The Philippine hanging parrot (Loriculus philippensis), also commonly known as the colasisi from its local Tagalog name "kulasisi", is a small psittaculid parrot species endemic to the Philippines. It includes about eleven subspecies, at least one of which might represent a distinct species, although further research is needed. While it is listed as Least Concern in IUCN, some subspecies, such as L. p. chyrsonotus of Cebu and L. p. siquijorensis of Siquijor, may already be extinct. The species is threatened by habitat loss, but a bigger threat is trapping for the illegal wildlife trade; wild-caught birds are often sold as pets in streets and online selling groups. 

Philippine hanging parrots are mainly green with areas of red, orange, yellow, and blue on the head and breast varying between subspecies. Males have a red breast patch, except for the population living on Camiguin, where both males and females (like females of the other subspecies) lack red on the breast. They make nests in tree holes and, unusually for a parrot, the female takes nesting material back to the nest.

Description
Philippine hanging parrots are about  long, weigh 32–40 g, and have a short rounded tail. They are mainly green with areas of red, orange, yellow, and blue varying between subspecies. The forehead is red and the irises are dark brown. Adults have red beaks and orange legs except for Loriculus (philippensis) bonapartei which have black beaks and grey legs.  They are sexually dimorphic with only the males having red on their chin or upper chest, except for the Loriculus (philippensis) camiguinensis in which neither the male or female has a red bib or chest. Juveniles have less red on their heads and paler beaks, but otherwise resemble the female.

Taxonomy
The species or species complex was initially described by Statius Müller in 1776. The exact taxonomy listing is unclear.

Loriculus philippensis (Statius Muller) 1776
 Loriculus philippensis apicalis Souance 1856
 Loriculus (philippensis) bonapartei Souance 1856 (Black-billed hanging parrot) - sometimes considered as a subgenus or subspecies of the L. philippensis or another species of Loriculus.
 Loriculus philippensis bournsi McGregor 1905
 Loriculus philippensis chrysonotus Sclater, PL 1872 (Cebu hanging parrot) †
 Loriculus philippensis dohertyi Hartert 1906
 Loriculus philippensis mindorensis Steere 1890
 Loriculus philippensis philippensis (Statius Muller) 1776
 Loriculus philippensis regulus Souance 1856
 Loriculus philippensis siquijorensis Steere 1890 †
 Loriculus philippensis worcesteri Steere 1890
 ?Loriculus (philippensis) camiguinensis Tello, JG 2006 (Camiguin hanging parrot) - usually considered a separated species of Loriculus, L. camiguinensis

In 2006, hanging parrots living on the island of Camiguin, off the northern coast of Mindanao, were described and thought to have a separate identity, Loriculus (philippensis) camiguinensis; however, more research and DNA analysis is required to clarify their taxonomy. There is also uncertainty over the taxonomy of Loriculus (philippensis) bonapartei which has been classified as a subspecies or a species in different classifications.

Distribution and habitat
The Philippine hanging parrot is native to the Philippines except the Sulu Archipelago and it is not widespread on Palawan. The different subspecies are native to different islands, and some subspecies are rare or almost extinct. Trading of birds between the islands for pets has resulted in escaped pets living on different islands to where they originated.

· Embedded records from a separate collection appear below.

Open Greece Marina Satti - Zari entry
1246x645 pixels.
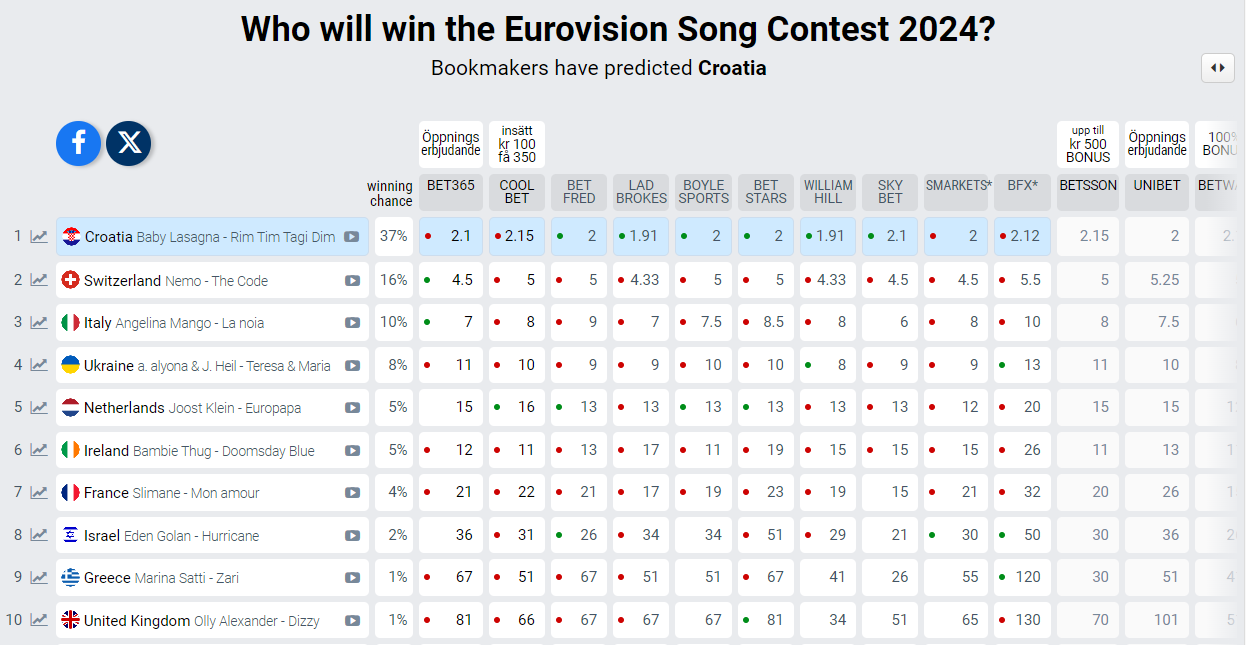pos(213,578)
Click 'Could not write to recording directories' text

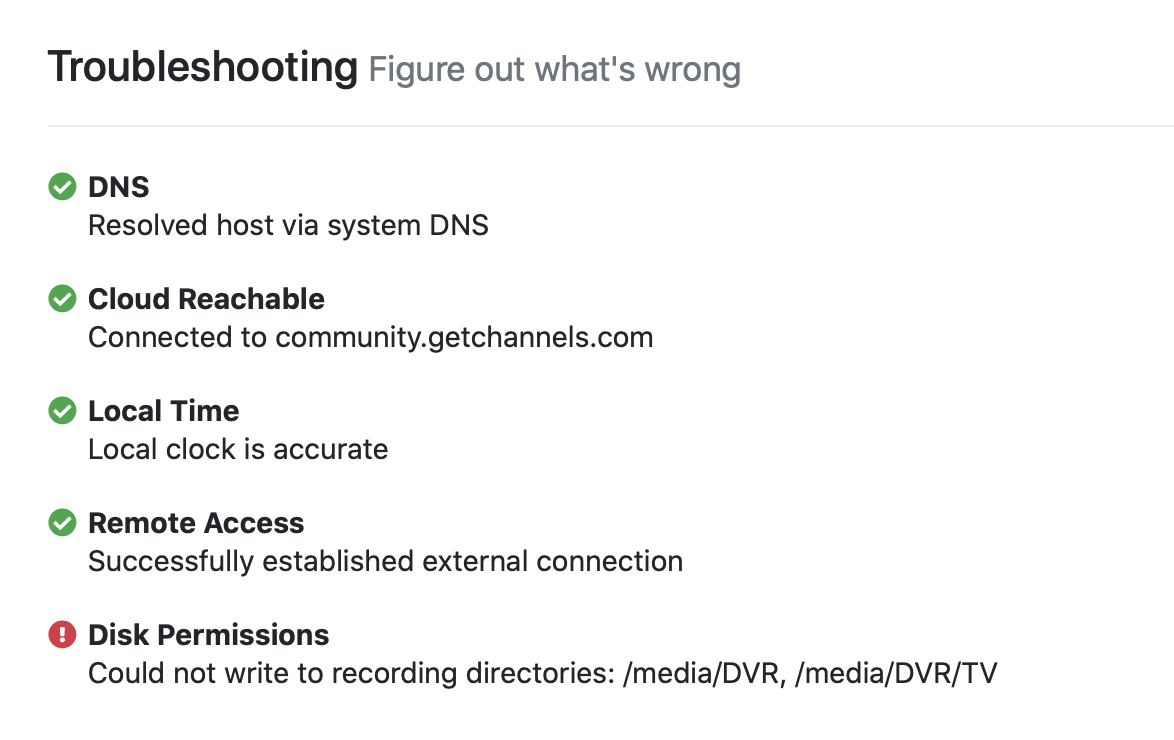pos(350,673)
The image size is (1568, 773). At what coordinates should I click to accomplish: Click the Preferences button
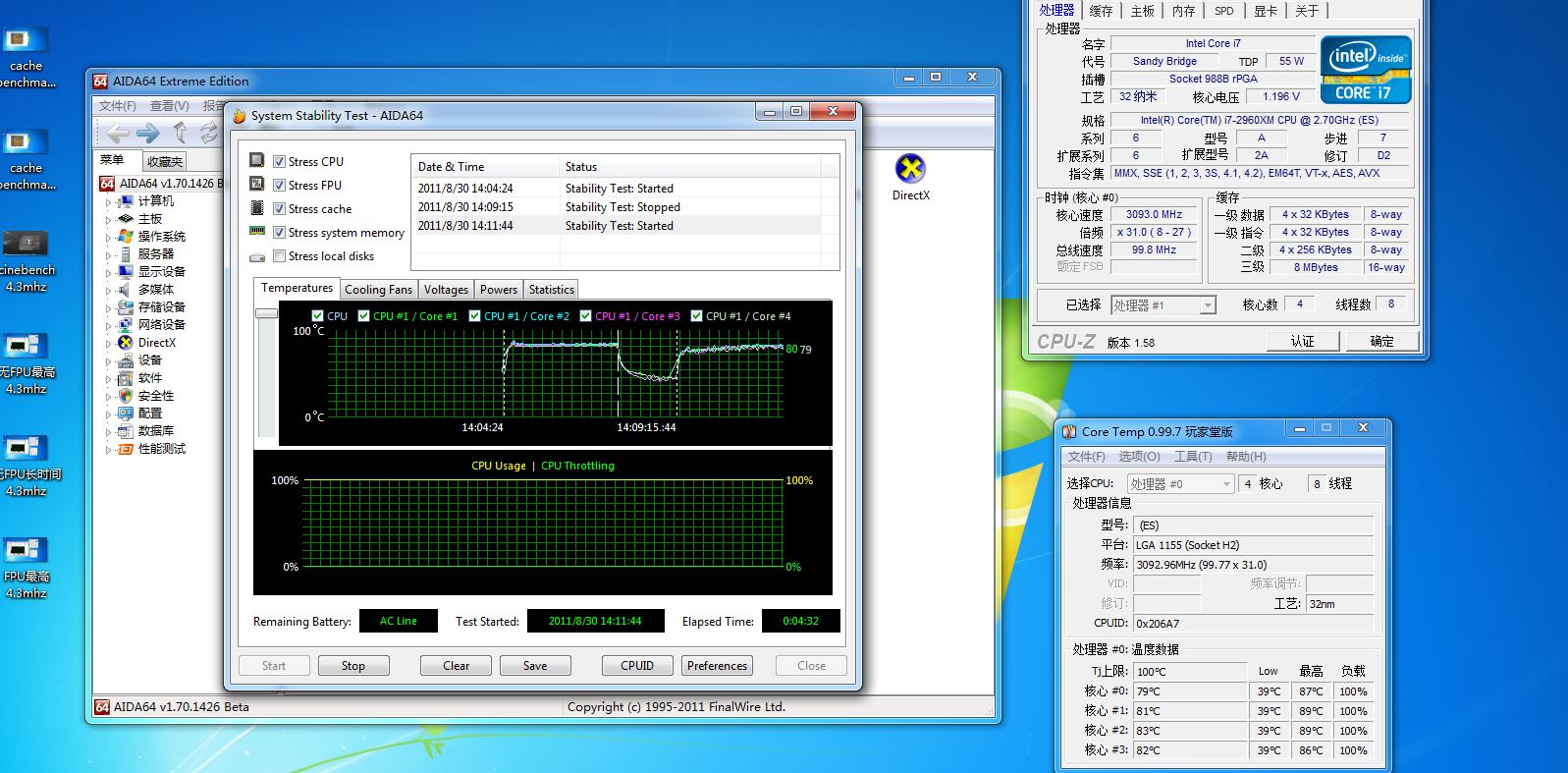(x=717, y=666)
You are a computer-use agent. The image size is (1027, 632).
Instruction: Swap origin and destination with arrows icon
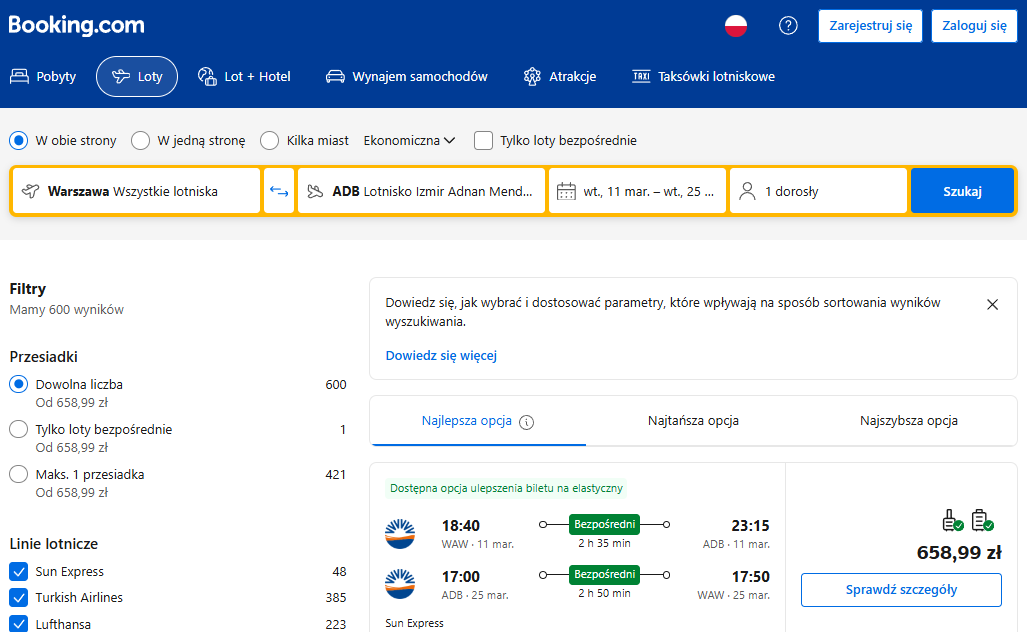click(x=279, y=191)
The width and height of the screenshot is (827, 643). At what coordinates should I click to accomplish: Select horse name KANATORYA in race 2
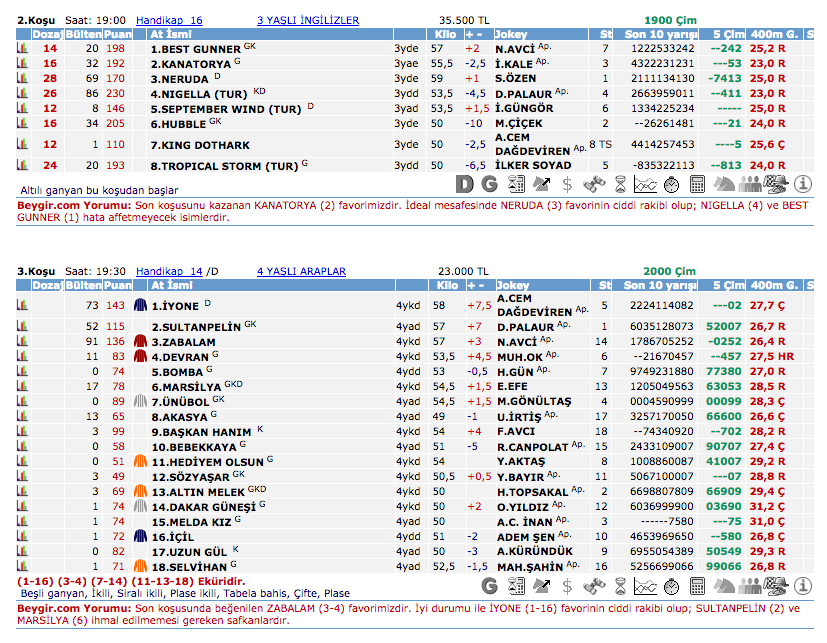pos(190,63)
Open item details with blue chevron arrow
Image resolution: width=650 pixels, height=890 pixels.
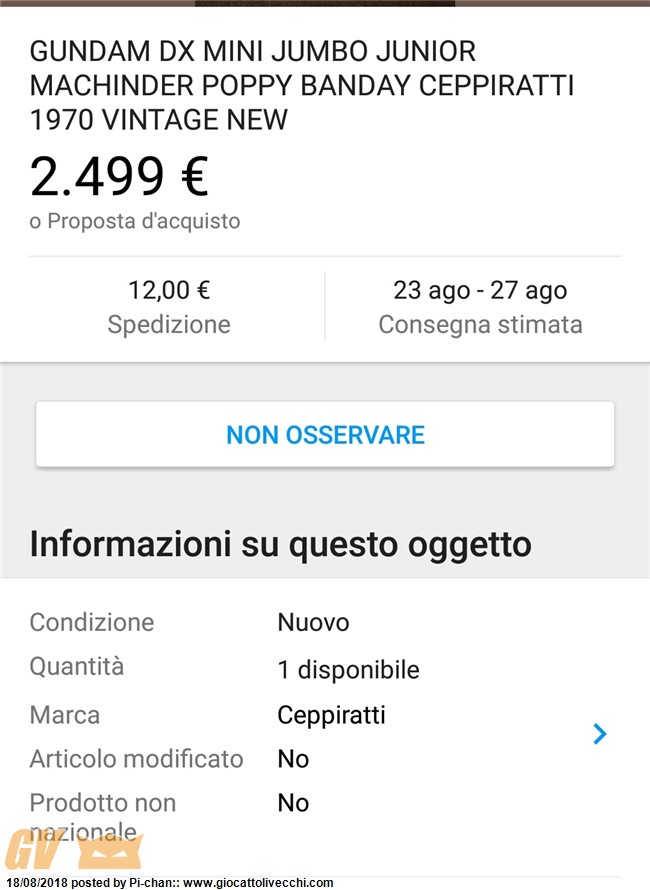point(599,734)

Its natural habitats are tropical moist lowland forests, bamboo forest and tropical moist montane forest. It also occupies human-modified habitats including coconut groves and secondary forest. It is most common in lowland areas, being rare above 1250 m.

Behaviour and ecology

Philippine hanging parrots are usually encountered alone or in pairs, rarely in small groups. They mostly forage for food in the canopy or middle storeys of forests, and their diet is composed of nectar and flowers as well as soft fruits such as those from figs (Ficus).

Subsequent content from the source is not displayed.